My timer initialization code is as below-

###########################################################
int TimerStart(Tc *tc, uint32_t channel, IRQn_Type irq, uint32_t freq)
{
   pmc_set_writeprotect(false);               //for 32 bit due process prior to configureing counter channel write protect bits has to be disabled
   pmc_enable_periph_clk(irq);                // enabling the ISR
   TC_Configure(tc, channel, TC_CMR_WAVE | TC_CMR_WAVSEL_UP_RC |
                             TC_CMR_TCCLKS_TIMER_CLOCK1);           ///////Configuring the timer counter
   uint32_t rc = VARIANT_MCK / 2 / freq;                            /////// calculating the overflow for rc or register c
   TC_SetRA(tc, channel, 21000000); // 50% duty cycle square wave
   TC_SetRC(tc, channel, rc);
   //TC_Start(tc, channel);
   tc->TC_CHANNEL[channel].TC_IER=  TC_IER_CPCS | TC_IER_CPCS;
   tc->TC_CHANNEL[channel].TC_IDR=~(TC_IER_CPCS | TC_IER_CPCS);
   NVIC_EnableIRQ(irq);
}

################################################################

And timer start function -

"TimerStart(TC2, 0, TC6_IRQn, 1000000);    /// Set timer(microsecond range )frequency here"

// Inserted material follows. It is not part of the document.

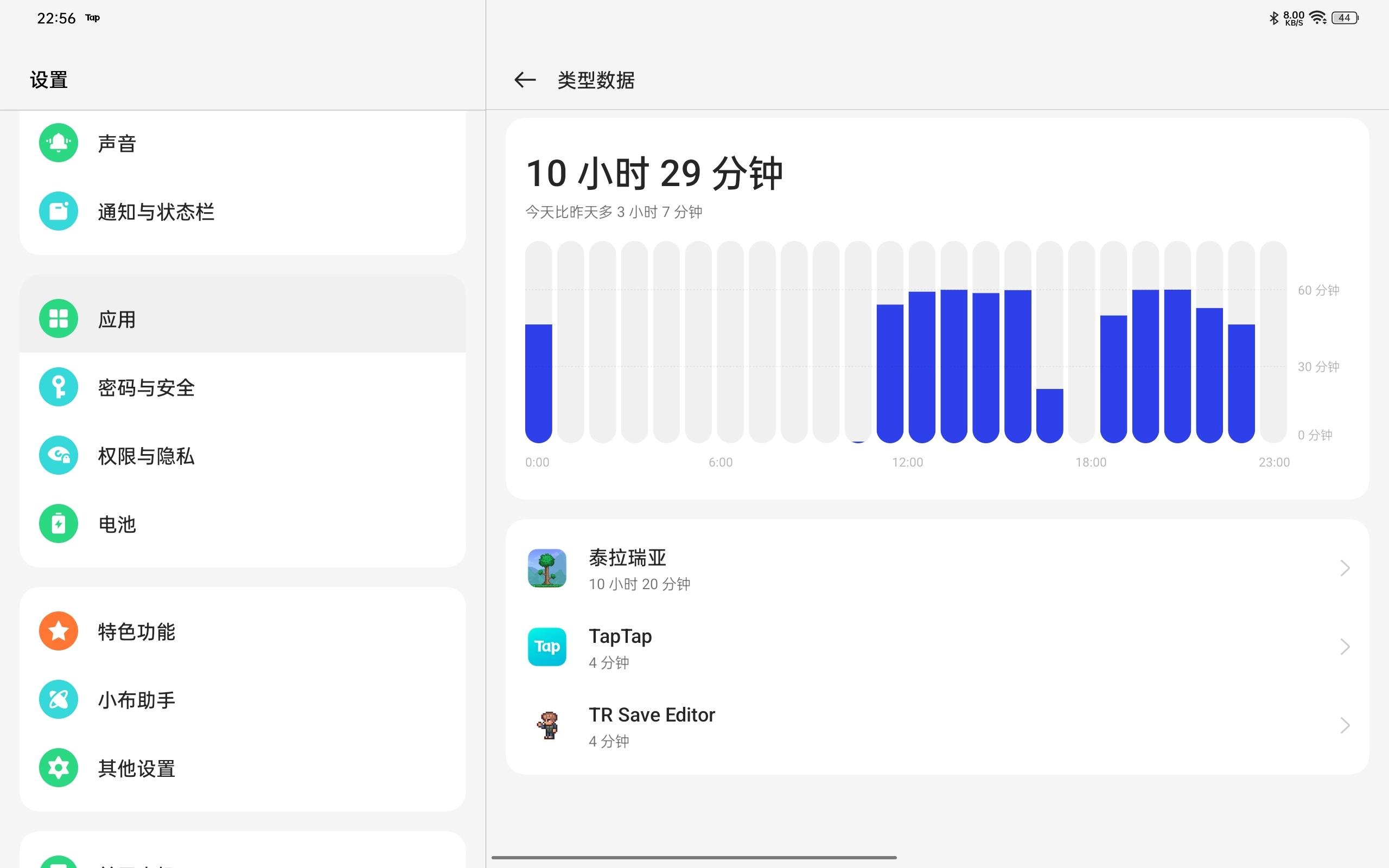
Task: Expand details for TapTap usage entry
Action: click(x=1346, y=647)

Does anybody have any idea about this?

Thank you for reading the long post:).

ard_newbie

A few thoughts:

- 1 us equals 84 clock cycles for a uc clocked at 84 MHz (the default DUE clock).
- Entering inside an ISR takes ~ 8 clock cycles
- Set and clear a pin takes ~ 4 clock cycles

If you program a timer couter to trigger an interrupt every 1 us to toggle a pin, the first time you toggle the pin, it will take 1 us + ~ 12 * 11.9 ns =~ 1.144 us. But the next time you toggle the pin, it will take only 1us !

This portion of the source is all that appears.